Thursday, April 30, 2009

My first election duty-a series of folly

Suddenly one day I and my other 16 women colleges some lecturers like me, some office assistants and also assistant professors had a call from “The govt. of India” that we are supposed to perform duty as reserved polling officers for the elections. I was fractured and thought I would not be able to perform the duty properly (not knowing the duty was not going to affect my injury much). No one in the institute were ready to help me, at least they could have explained my role so that I would stop worrying. Above all, my doctor was too scared to write a line that I am not supposed to stand or sit for a long time. The worst case was of a friend; she got this duty when she was having her P.G. exams.
We were told to reach for a meeting at 11 next day. Where? No venue was mentioned and no one was worried to tell us. We finally got the venue we all reached there on time and we saw several people who had same kind of duty as we had. Everyone else signed and went on their way.
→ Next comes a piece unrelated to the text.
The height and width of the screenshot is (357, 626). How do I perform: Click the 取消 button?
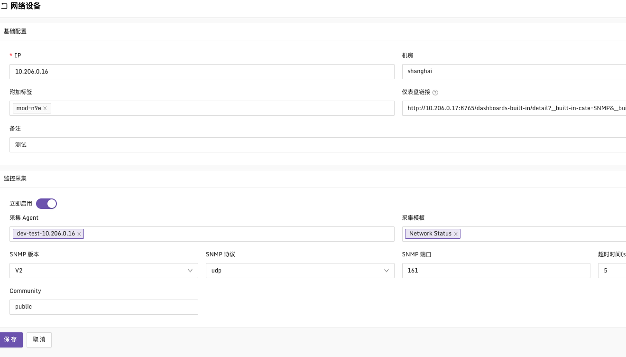[38, 339]
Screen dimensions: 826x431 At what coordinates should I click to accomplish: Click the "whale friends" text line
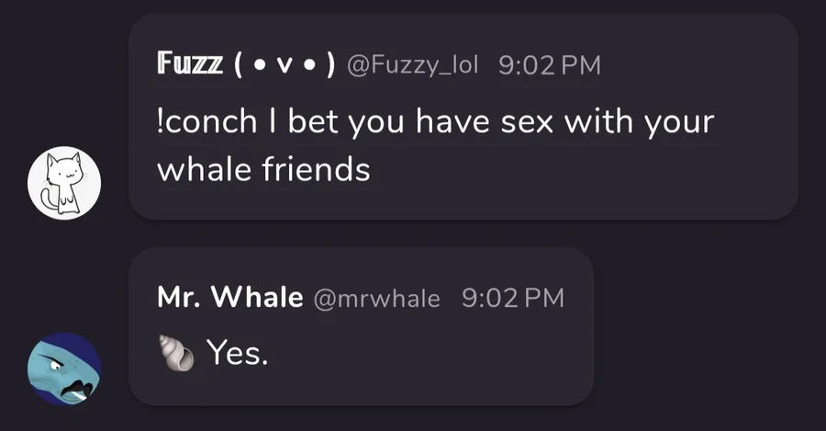(x=263, y=170)
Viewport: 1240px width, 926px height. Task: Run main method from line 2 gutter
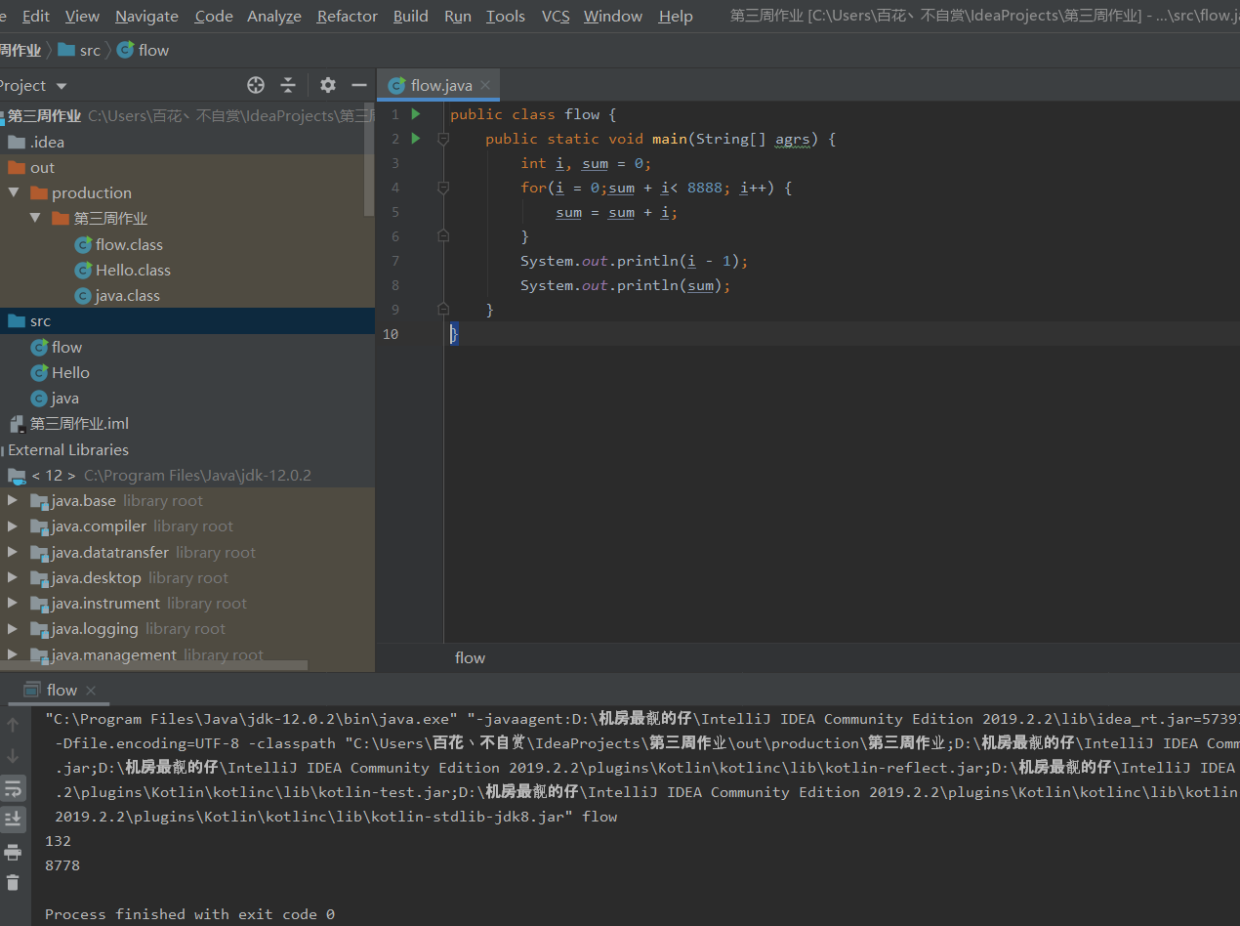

But most of the staff of Nirma University, didn’t leave the place (the best thing we have learnt at nirma is performing the duty well). Thus the duty had been assigned to us as they needed and not to the people who just signed and went away. After sitting aimlessly in a room of some strange school in a strange area of a strange city (it had no water facility even) when we were mentally exhausted I and my friend got posted to perform the duty at some other school given the reason that the polling officer, which we were supposed to join is too slow! Who was unlike us, a trained officer!
Let me explain the term reserved polling officer word by word. “Reserved” which generally means kept aside, extras kind of. But for elections, reserved people are those who have to fill the places of those people who were given some duty and had some connection with some government employee and thus got a chance to flee from their duties.
“Polling officers” are those who help the voters to reach till the ballet box, the electronic polling system. They verify their proofs, take their signatures, mark on their finger and keep a count of number of voters etc. There were a variety of voters. There were people who were enthusiastic, who were illiterate, who were asking us which button to press (which actually means secret voting), some were irritated after a long process before reaching the polling booth, some just went away without voting, some sympathized on us for having such duty, some annoyed but we did the duty whole heartedly, ignoring the other people on duty talking about us as if we were aliens from nirma.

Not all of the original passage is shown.